▶ **Problem description**:
Set down, please, the line that contains "Screen dimensions: 770x721" and every line that follows it to the end of the records, exactly; do not include pictures.

▶ **Data provided**:
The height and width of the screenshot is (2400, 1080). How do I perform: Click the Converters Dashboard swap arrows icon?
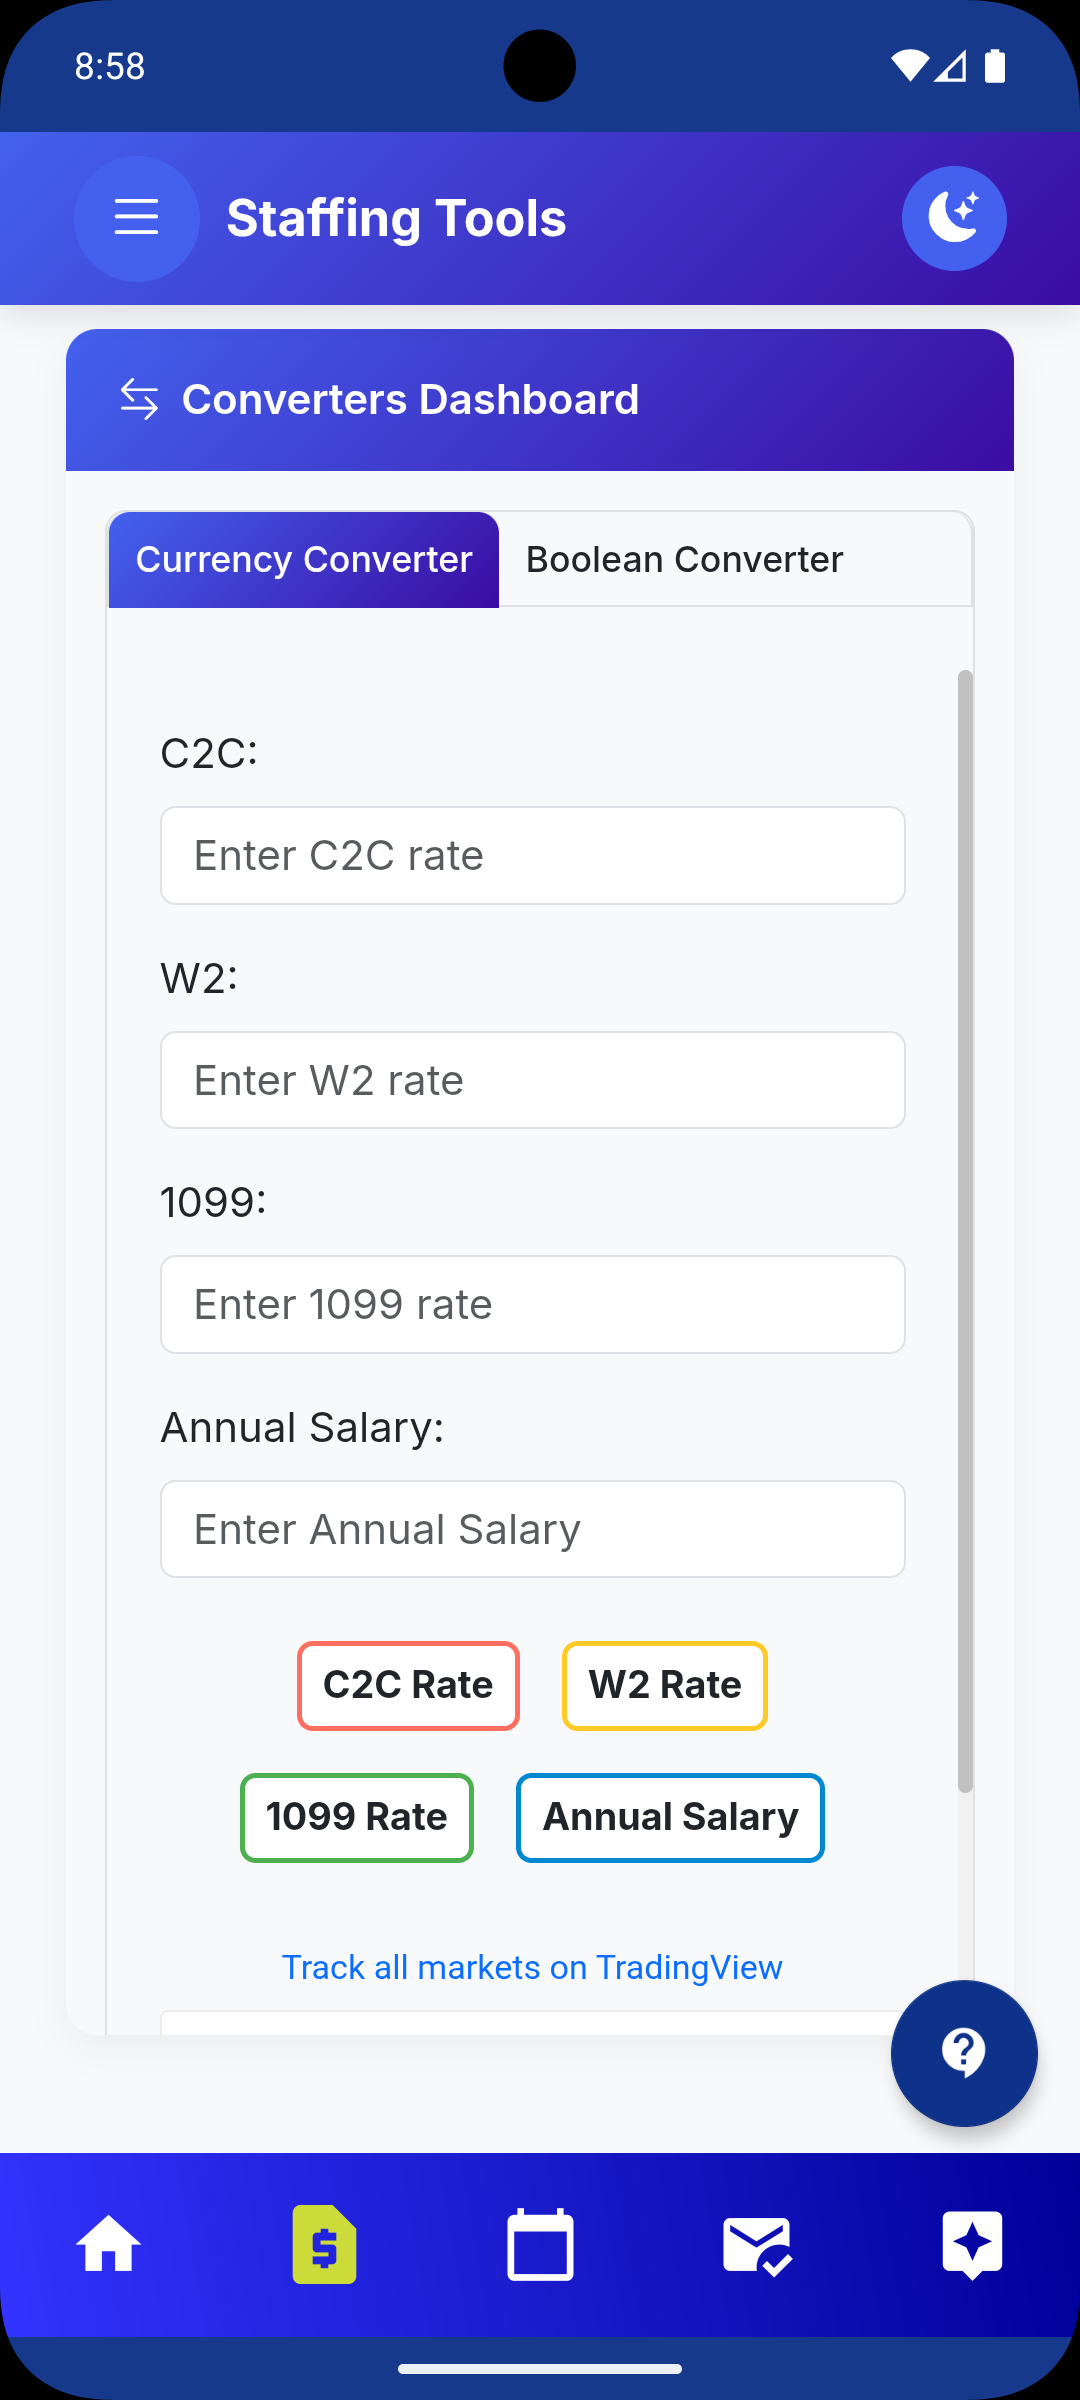pyautogui.click(x=139, y=399)
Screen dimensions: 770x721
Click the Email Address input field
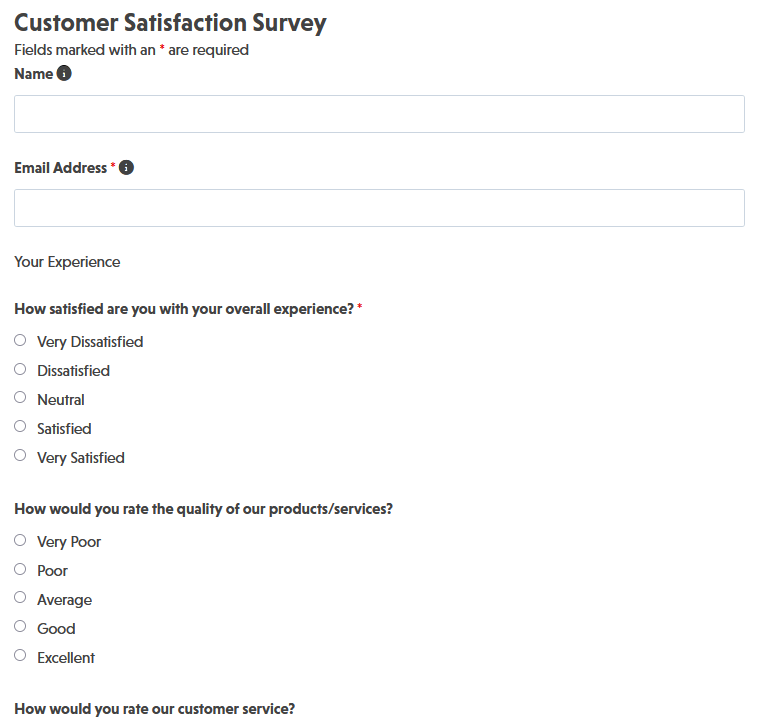379,208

▶ **Answer space**:
Screen dimensions: 770x721
Click the Email Address input field
379,208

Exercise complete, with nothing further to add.